Wie kann ich eine metallplatte so in ein Gesicht intergrieren, dass es so aussieht, als ob sie in das gesicht integriert ist, also hauteng aufliegt ??????
Wenn man eine Metallplatte nämlich einfach über ein gesicht legt, siehr das sehr unrealistisch und flach aus.


----------



## AnonymerSurfer (21. Dezember 2002)

1)Licheffekte anpassen
2)Ebenenmasken verwenden
3)Haut um die Platte herum verdunkeln


----------



## Tim C. (21. Dezember 2002)

Das integrieren einer Metallplatte in einen Kopf ist, wahrscheinlich entgegen deiner Annahme, keine Aktion, die man mittels Filtern und ähnlichem mal eben in 5 minuten machen kann. Entweder du hast ein Bild einer entsprechend geformten Metallplatte die du überblenden kannst, oder du wirst ums selber zeichnen (auf dem blatt oder pc) und colorieren sowie highlighten kaum drum herum kommen.

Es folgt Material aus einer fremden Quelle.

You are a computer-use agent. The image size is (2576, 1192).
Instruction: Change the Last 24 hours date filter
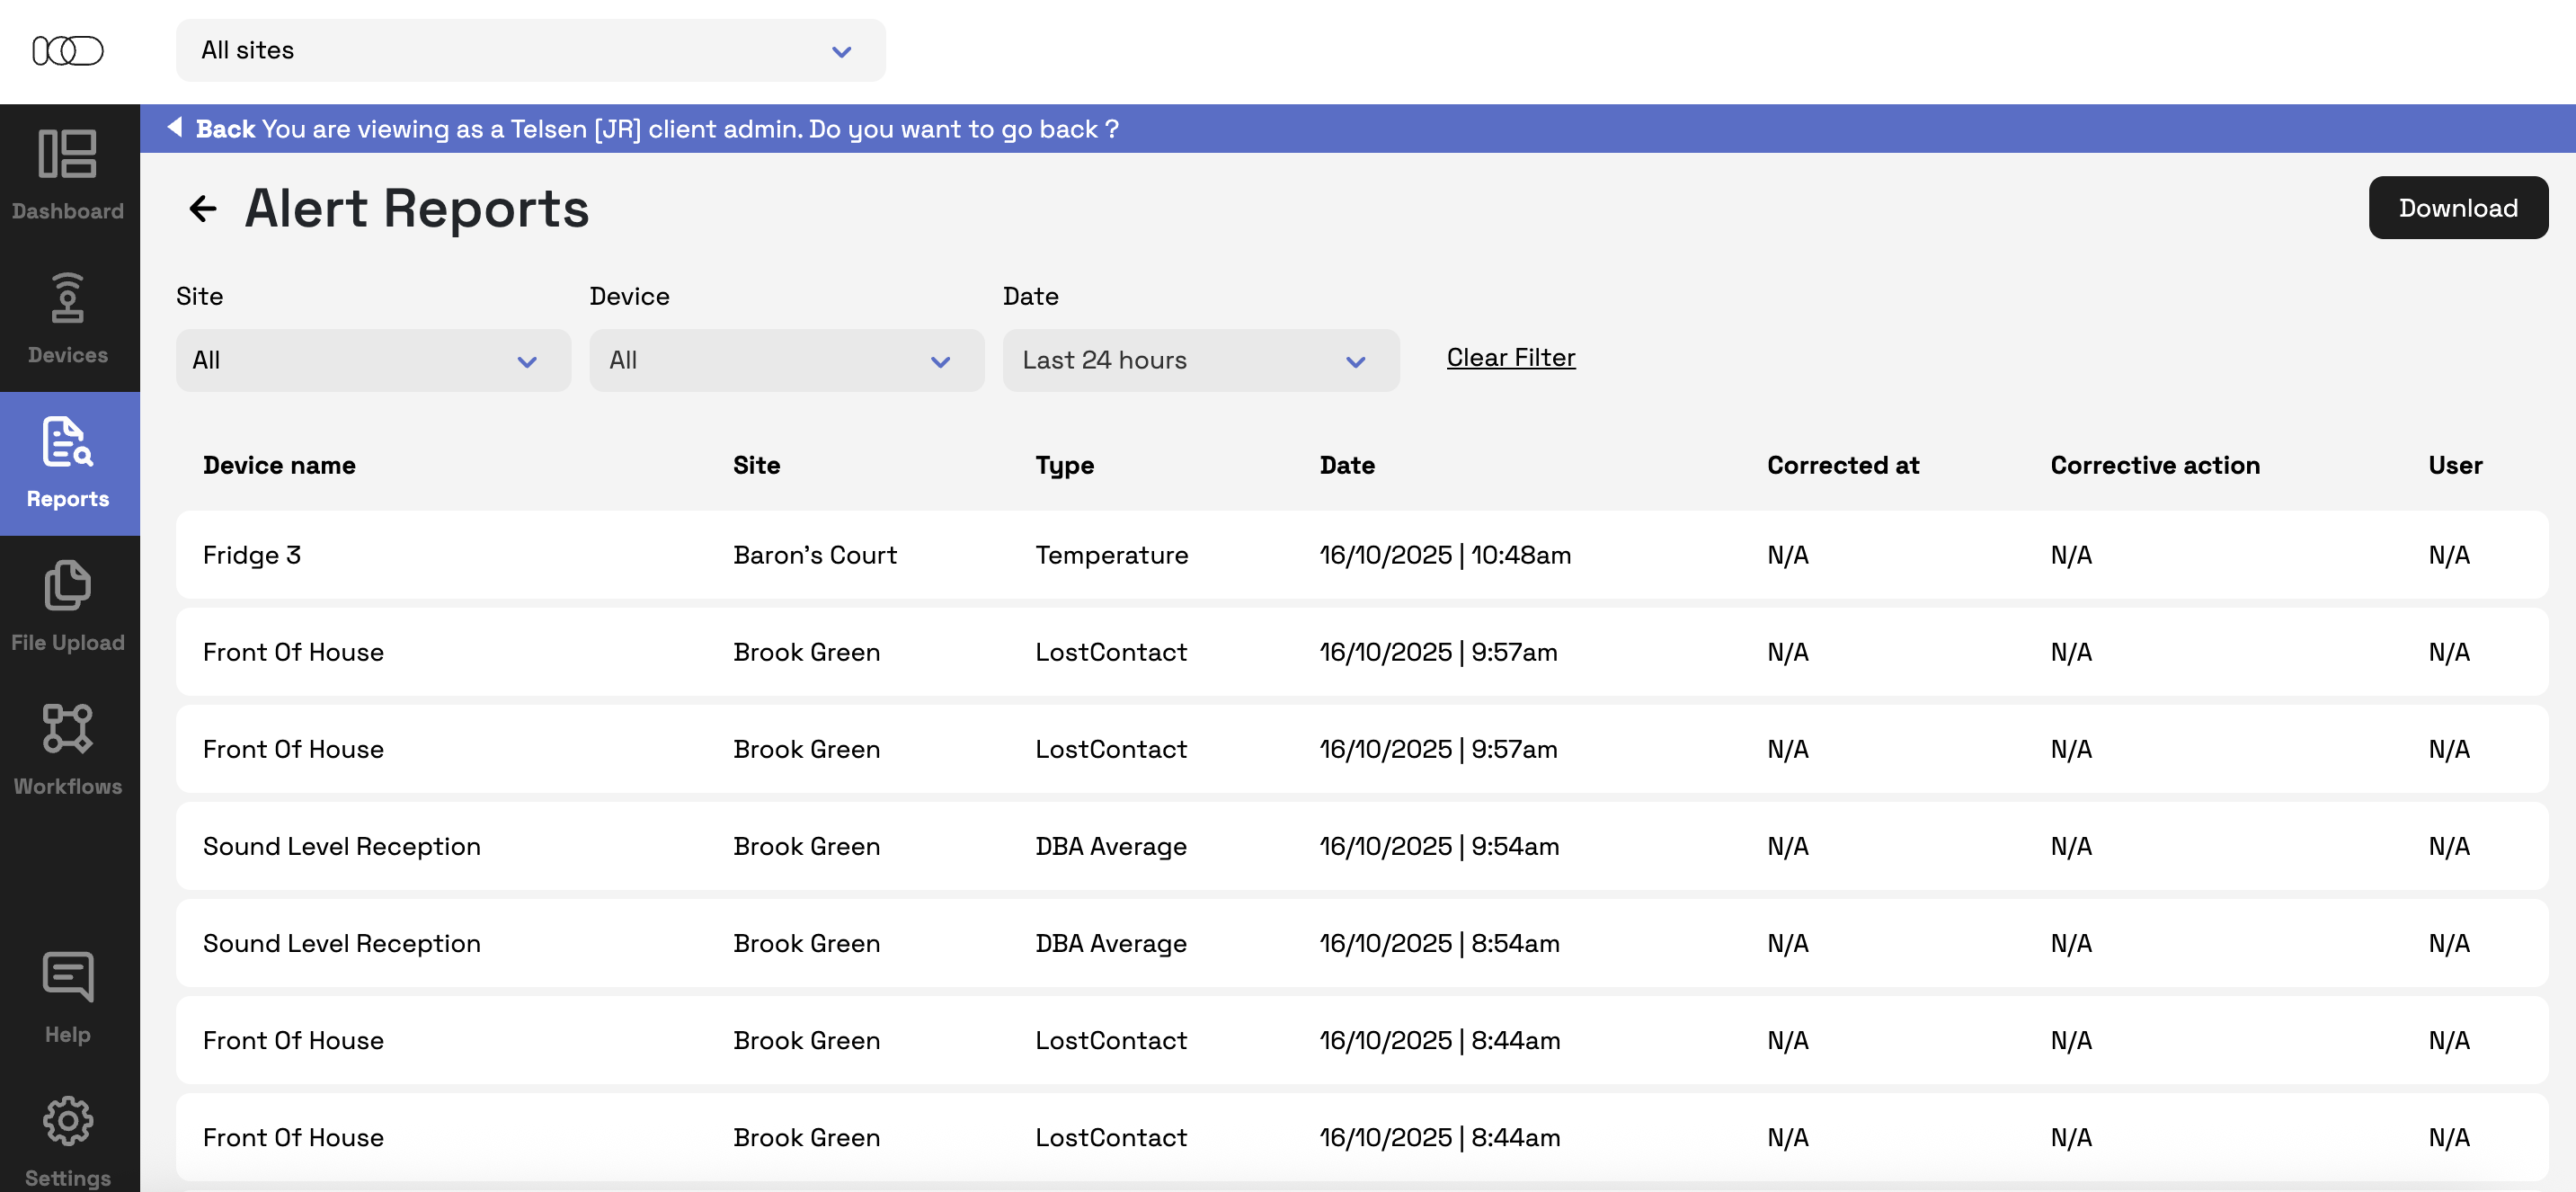(1200, 361)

PS: lasse mich gerne eines Besseren belehren.

@AnonymerSurfer: Das geht aber halt nur, wenn er eine Metallplatte hat, die den Konturen des Gesichtes im Randbereich schon entspricht. Er kann das nicht einfach mit nem 2d Metall Pattern machen. Das schaut nicht aus


----------



## Xeal87 (21. Dezember 2002)

*thx*

Thx @ leuchte. Sowas in die richtung dacht ich mir schon ... 
Also du meinst doch, dass ich mithilfe von Licht - Schattenbeziehungen die plastzität des kopfes darstellen muss, oder ?


----------



## Tim C. (22. Dezember 2002)

jo genau, du musst mittels hell dunkel Kontrasten und Verzerrung von parallelen Flächen an der Metallplatte gemäß der Tiefenwirkung des kopfes (wenn du z.B. Frontalbild hast und die Platte geht so halb an die Seite vom Kopf noch) diese der Kopfform anpassen.

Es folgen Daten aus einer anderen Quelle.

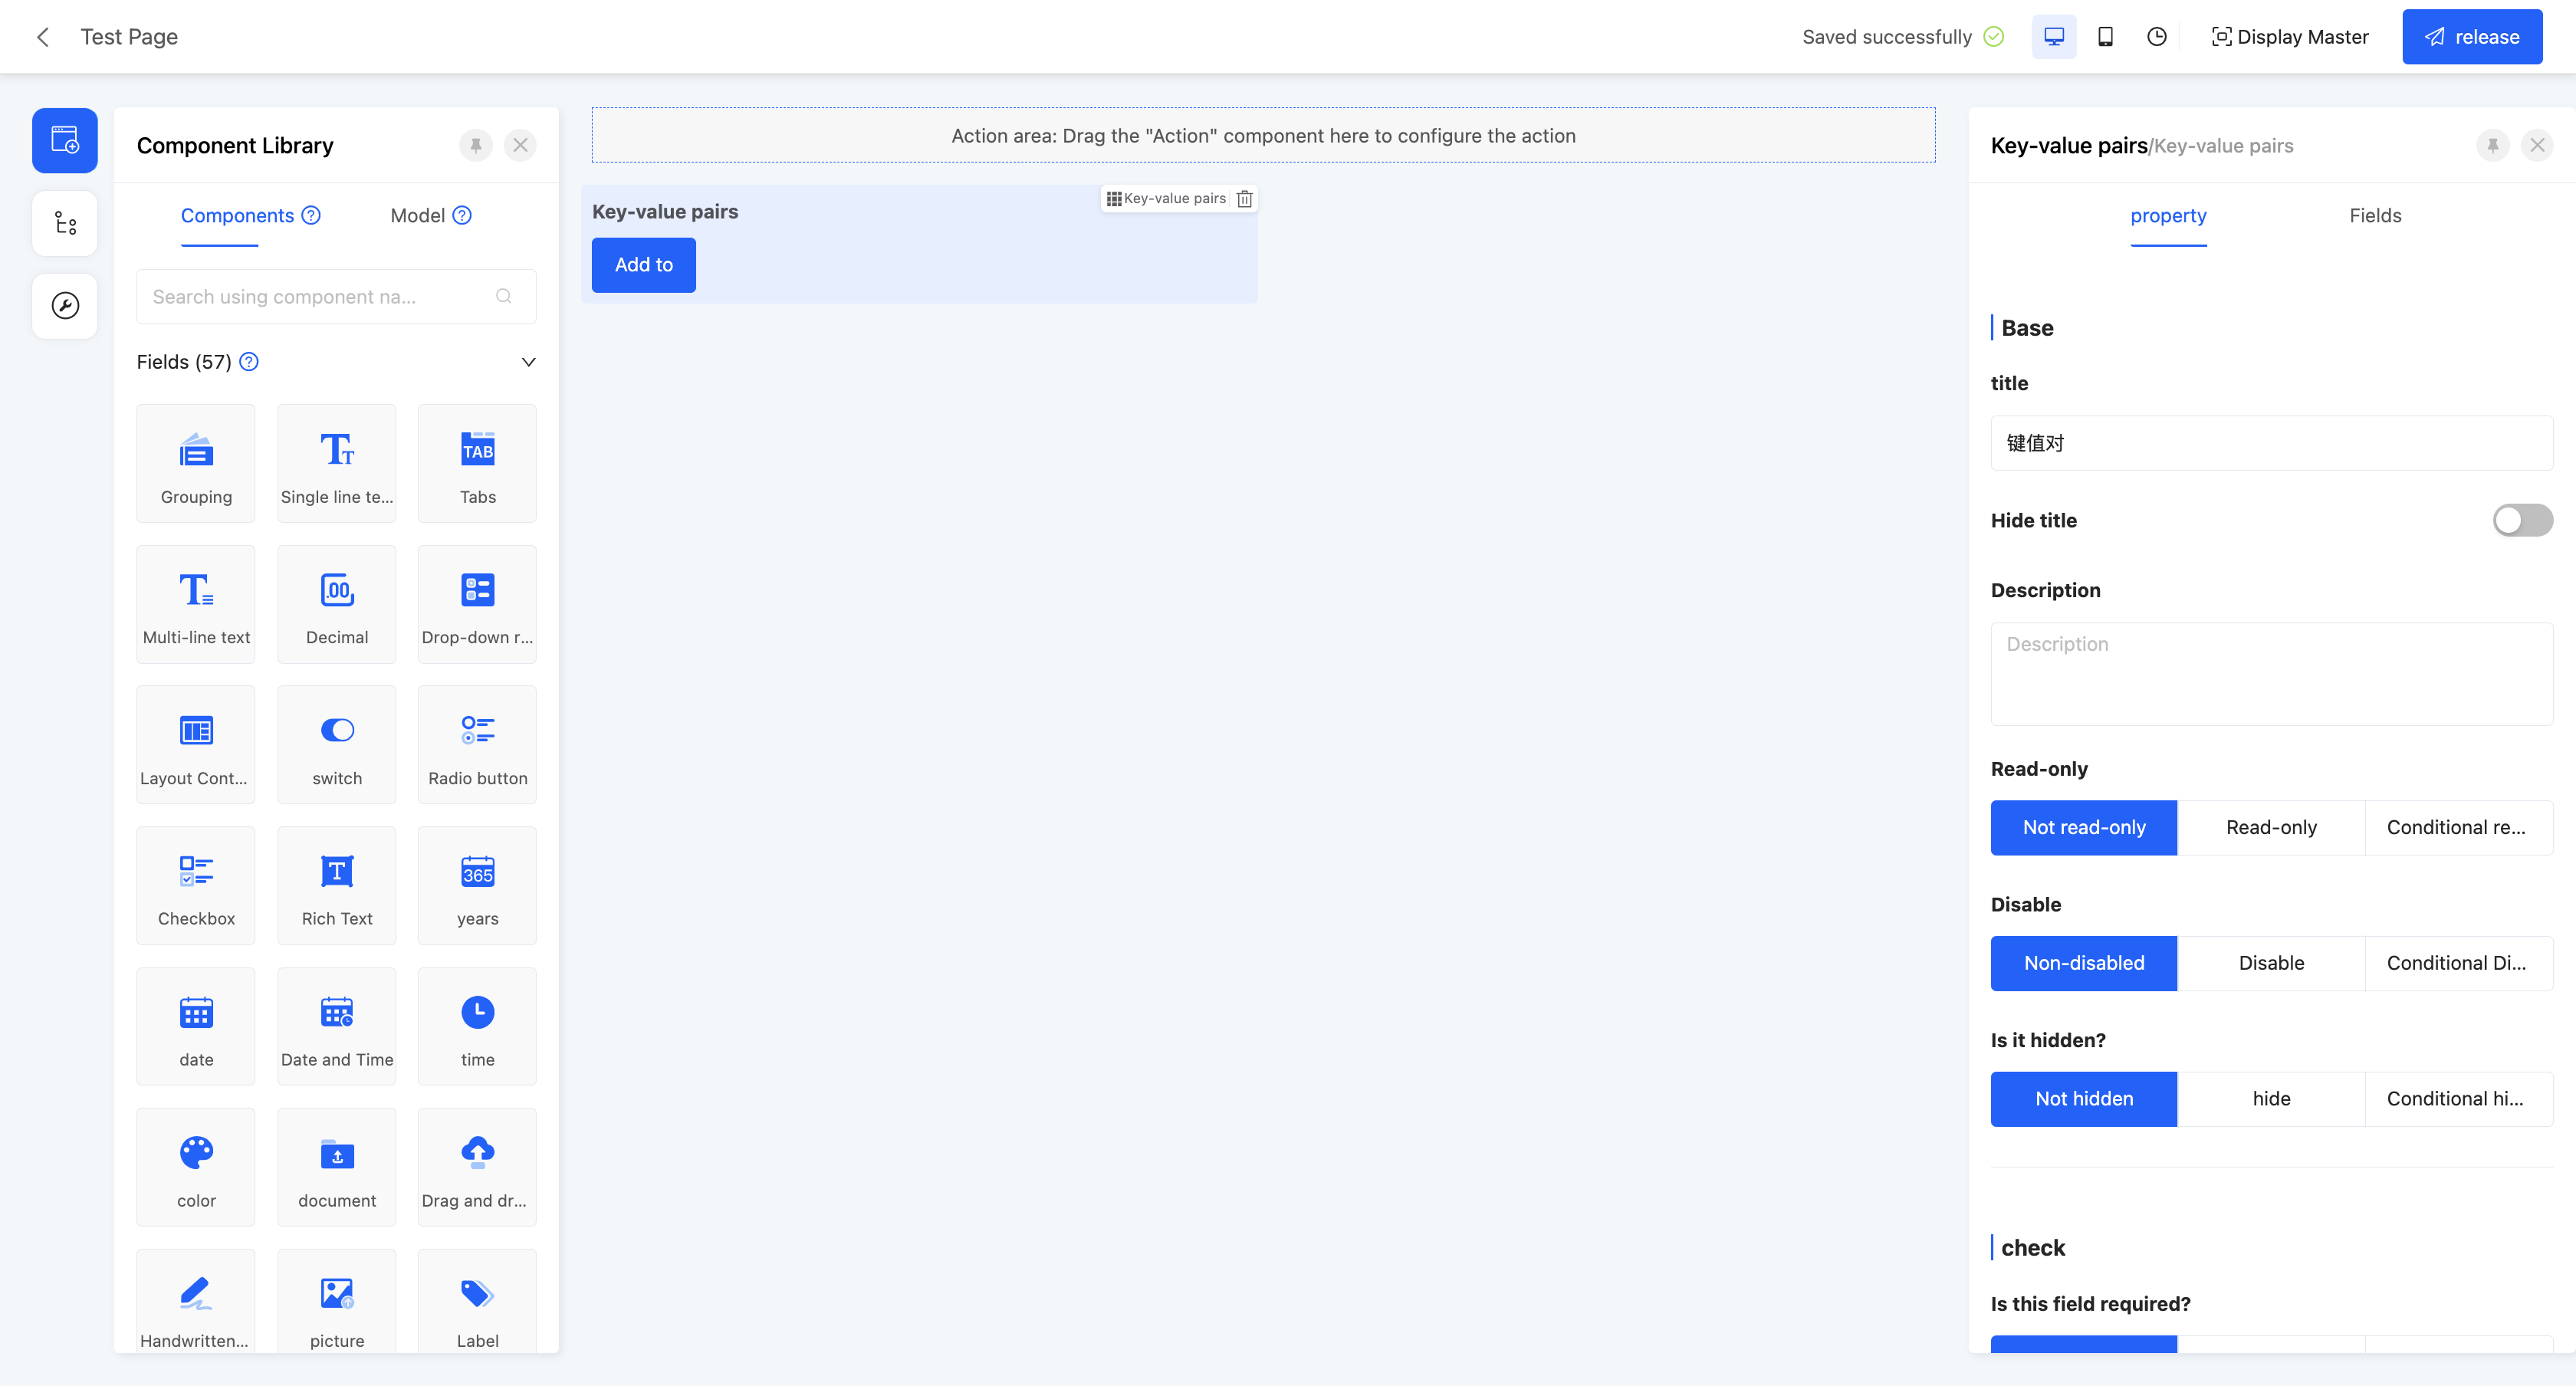Screen dimensions: 2576x1386
Task: Open the history clock icon
Action: pyautogui.click(x=2157, y=37)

Es ist nicht ganz so einfach


----------



## Xeal87 (22. Dezember 2002)

da hast du recht, ich frag ma bei gelegenheit meinen kunstlehrer, ob er mir ein par details nennen kann, oder ein kleines bsp zeichnen würde


----------



## AnonymerSurfer (22. Dezember 2002)

> 1)Licheffekte anpassen





> @AnonymerSurfer: Das geht aber halt nur, wenn er eine Metallplatte hat, die den Konturen des Gesichtes im Randbereich schon entspricht. Er kann das nicht einfach mit nem 2d Metall Pattern machen. Das schaut nicht aus



Dass man das Teil zuschneiden muss ist mir auch klar...


----------